* Exercise brief: Everything from the line with "Task: Click the 其他文件 breadcrumb link" to the line with "This screenshot has height=621, width=1352." in the listing below, both lines included, needs to be copied exactly, apart from the pictures.

* Dataset excerpts:

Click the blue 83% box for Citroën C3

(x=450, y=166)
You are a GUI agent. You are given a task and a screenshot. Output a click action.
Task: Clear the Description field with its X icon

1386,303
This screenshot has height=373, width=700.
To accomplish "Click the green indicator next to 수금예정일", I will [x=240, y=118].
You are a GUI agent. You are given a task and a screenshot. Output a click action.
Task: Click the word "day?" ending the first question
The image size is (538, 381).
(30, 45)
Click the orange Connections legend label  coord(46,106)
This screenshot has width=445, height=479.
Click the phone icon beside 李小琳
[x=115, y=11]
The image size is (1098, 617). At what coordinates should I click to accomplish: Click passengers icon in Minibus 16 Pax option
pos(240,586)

...

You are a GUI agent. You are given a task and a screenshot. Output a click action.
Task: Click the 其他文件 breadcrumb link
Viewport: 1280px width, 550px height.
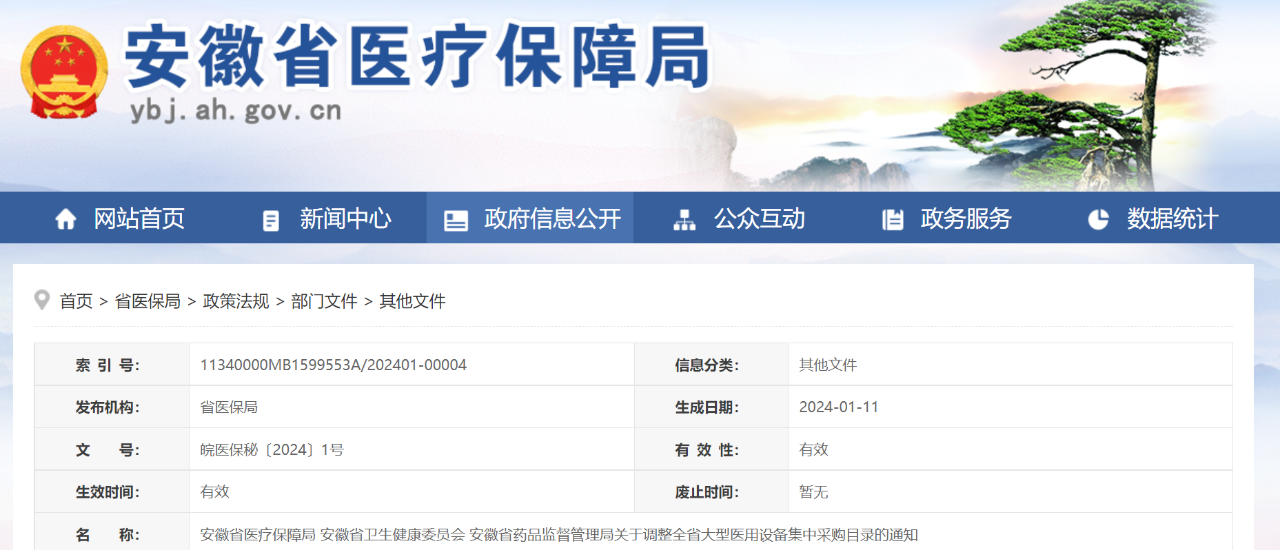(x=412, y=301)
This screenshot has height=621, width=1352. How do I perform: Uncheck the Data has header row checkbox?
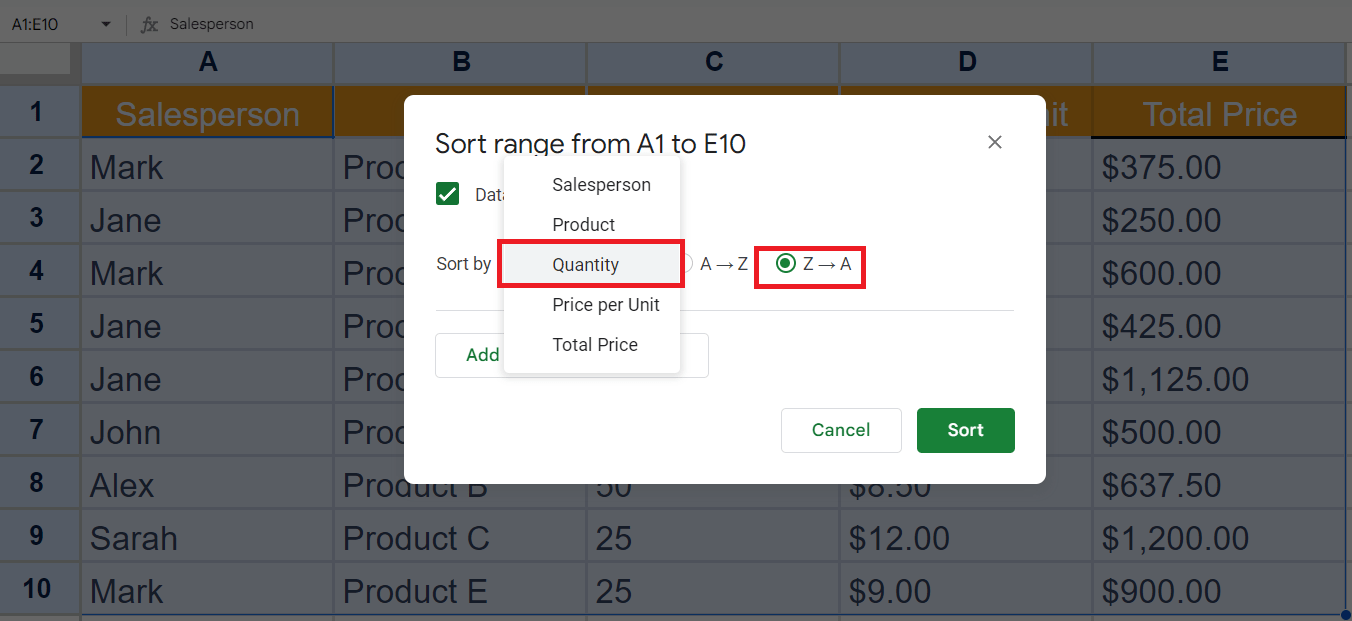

* Response area:
Task: Click the 其他文件 breadcrumb link
Viewport: 1280px width, 550px height.
(x=412, y=301)
This screenshot has height=621, width=1352. How do I perform: Uncheck the Data has header row checkbox?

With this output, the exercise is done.